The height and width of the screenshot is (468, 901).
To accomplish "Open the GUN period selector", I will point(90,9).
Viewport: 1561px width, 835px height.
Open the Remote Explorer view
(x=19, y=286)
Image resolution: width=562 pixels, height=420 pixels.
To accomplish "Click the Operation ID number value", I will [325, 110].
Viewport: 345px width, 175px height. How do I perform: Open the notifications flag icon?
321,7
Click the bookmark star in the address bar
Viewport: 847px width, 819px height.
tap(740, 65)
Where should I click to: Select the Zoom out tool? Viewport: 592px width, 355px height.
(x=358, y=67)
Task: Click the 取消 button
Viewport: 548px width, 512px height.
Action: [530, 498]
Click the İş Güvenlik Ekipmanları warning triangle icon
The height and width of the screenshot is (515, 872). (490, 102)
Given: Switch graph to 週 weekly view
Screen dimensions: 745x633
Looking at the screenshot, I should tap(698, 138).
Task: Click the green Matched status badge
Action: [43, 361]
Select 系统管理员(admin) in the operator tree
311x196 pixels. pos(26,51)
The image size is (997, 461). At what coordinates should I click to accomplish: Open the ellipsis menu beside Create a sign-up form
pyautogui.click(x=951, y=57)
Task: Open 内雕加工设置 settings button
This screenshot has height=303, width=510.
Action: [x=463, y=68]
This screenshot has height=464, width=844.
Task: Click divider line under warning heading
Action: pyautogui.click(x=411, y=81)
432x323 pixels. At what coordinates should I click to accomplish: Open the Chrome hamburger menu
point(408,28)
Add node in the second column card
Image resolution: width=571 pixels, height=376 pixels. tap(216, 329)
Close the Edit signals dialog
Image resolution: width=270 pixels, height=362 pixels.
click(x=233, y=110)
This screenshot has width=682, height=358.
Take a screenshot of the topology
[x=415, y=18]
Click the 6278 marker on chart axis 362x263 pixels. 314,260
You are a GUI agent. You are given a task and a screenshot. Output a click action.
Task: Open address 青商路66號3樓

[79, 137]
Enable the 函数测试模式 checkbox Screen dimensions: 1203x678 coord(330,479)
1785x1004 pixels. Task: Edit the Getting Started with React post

• • • • • • •

-- What to do --
Rewrite the data between the line containing "Viewport: 1561px width, 835px height." and the line containing "will [325, 110].", inclusive, replacing "Remote Explorer" with "Source Control" and leaving everything else unchanged.

-- Task result --
Viewport: 1561px width, 835px height.
Open the Source Control view
(x=19, y=286)
Image resolution: width=562 pixels, height=420 pixels.
To accomplish "Click the Operation ID number value", I will [325, 110].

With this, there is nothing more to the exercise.